EMS is never black and white, sometimes you have to overstep your bounds whether it be pt advocacy or informing somone of the information you have received, such as the wife in this situation. Simply letting it slide could mean the difference between this woman continuing on in a productive manner or losing the will to live. Im willing to risk and I have, the complaint if it opens someones eyes to the problem their family member may be facing.

I also believe Sasha handled this difficult situation the right way.

Where did I say to let it slide? I simply said that I wouldn't talk to the family, I would inform someone else instead, like the hospice nurse. What Sasha did is exactly what I would have done.
 
Where did I say to let it slide? I simply said that I wouldn't talk to the family, I would inform someone else instead, like the hospice nurse. What Sasha did is exactly what I would have done.

I was speaking in general.
 
I know all too well what you are saying here. It is a valid concern, and one that should be taken on a case by case bases. I was not there, so a big part of the picture is unknown to the rest of us. What did your gut tell you? What was the look in her eyes? What was her body language? These are all things to think about when you are concerned aboiut something like this, and they will dictate what you need to do next. What what you said there was no direct statement indicating the patients consideration of intent to cause herself harm, but you never really know. We are all diferant and we all see things dfferantly. I once had a close freind when I was in the Marines who always seemed happy, but one day I knew something was very wrong.
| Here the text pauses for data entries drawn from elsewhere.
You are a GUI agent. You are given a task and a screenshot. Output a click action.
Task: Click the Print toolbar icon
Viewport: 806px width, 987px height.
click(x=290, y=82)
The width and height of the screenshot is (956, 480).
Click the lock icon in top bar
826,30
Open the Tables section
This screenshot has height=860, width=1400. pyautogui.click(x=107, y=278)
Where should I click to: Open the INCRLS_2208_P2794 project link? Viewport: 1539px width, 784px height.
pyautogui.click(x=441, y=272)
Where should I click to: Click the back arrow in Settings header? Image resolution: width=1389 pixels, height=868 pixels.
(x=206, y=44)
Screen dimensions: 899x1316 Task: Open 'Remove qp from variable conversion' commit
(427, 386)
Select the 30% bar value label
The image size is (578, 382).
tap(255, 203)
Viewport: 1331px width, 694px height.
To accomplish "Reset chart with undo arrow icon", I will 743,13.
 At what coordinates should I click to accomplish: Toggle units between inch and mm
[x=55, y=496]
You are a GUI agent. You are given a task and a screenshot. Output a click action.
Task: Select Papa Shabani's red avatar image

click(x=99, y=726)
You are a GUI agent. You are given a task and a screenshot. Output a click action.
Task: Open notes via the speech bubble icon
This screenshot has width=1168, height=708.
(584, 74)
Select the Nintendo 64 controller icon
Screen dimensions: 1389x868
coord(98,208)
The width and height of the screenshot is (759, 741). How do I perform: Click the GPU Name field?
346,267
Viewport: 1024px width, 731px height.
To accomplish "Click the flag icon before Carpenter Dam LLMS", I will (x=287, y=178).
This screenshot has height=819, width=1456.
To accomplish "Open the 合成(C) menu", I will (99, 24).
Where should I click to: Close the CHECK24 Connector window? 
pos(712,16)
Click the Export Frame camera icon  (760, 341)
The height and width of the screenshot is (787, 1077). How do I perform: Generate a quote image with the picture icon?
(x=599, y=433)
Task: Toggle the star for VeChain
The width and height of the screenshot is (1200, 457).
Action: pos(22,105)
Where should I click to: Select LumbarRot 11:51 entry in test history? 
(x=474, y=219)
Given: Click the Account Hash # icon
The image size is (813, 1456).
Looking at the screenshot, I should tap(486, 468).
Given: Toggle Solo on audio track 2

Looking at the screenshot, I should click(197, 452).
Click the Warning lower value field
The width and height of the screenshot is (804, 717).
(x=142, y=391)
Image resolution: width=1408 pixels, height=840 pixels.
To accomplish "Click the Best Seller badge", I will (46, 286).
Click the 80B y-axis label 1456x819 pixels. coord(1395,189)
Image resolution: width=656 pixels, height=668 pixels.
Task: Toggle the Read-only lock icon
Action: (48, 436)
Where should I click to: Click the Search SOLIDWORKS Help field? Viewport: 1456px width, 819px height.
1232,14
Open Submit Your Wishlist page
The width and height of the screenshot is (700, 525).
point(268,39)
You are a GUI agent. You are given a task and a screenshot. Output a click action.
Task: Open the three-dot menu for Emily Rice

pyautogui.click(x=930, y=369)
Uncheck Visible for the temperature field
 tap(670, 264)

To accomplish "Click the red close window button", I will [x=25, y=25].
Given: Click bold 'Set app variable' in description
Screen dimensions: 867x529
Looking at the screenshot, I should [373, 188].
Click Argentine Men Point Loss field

I had that feeling you know. I did nothing becasue I did not know wht to do. That night she slit her wrist and me and another Marine found her in a pool. After several days she was released from the Naval Hospital and soon she was discharged. It was a close call; another few minutes who knows. She never made a direct statement either, but she knew enough to cut herself in a way that would have got the job done. All I am saying is trust your instincts in a situation like this one, and take it one case at a time. Also, find someone over you (a supervisor at the station, a Dr, Nurse, etc.) and tell them, and aslo document it. It may be nothing at all, or it may be something you never forget.
 
Search "suicidality" and see other threads.